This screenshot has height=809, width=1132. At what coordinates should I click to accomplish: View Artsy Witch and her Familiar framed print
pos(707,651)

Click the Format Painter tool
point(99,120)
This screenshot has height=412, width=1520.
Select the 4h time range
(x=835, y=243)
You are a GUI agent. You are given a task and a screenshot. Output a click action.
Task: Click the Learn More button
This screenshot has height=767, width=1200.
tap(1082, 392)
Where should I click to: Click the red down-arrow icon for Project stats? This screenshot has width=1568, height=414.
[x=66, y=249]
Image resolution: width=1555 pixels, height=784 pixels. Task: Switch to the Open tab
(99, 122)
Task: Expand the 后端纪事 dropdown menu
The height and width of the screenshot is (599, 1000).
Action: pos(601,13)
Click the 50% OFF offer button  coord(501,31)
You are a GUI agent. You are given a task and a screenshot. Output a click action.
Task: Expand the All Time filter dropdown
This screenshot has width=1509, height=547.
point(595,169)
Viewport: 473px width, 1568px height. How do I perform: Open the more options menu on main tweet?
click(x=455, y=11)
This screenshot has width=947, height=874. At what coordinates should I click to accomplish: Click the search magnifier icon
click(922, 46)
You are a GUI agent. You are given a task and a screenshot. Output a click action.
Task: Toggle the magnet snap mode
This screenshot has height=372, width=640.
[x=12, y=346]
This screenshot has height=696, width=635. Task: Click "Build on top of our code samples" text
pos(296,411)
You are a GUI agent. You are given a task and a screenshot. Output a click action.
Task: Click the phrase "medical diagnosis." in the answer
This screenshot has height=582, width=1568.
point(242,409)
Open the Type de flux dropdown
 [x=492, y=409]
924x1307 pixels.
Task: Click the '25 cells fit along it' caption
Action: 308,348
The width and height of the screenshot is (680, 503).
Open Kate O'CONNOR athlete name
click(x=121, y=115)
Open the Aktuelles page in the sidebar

§ **WORK TO COMPLETE**
Each line above that has the word "button" must be copied.

§ **TASK SOLUTION**
Task: Click the Learn More button
Click the 50% OFF offer button  coord(501,31)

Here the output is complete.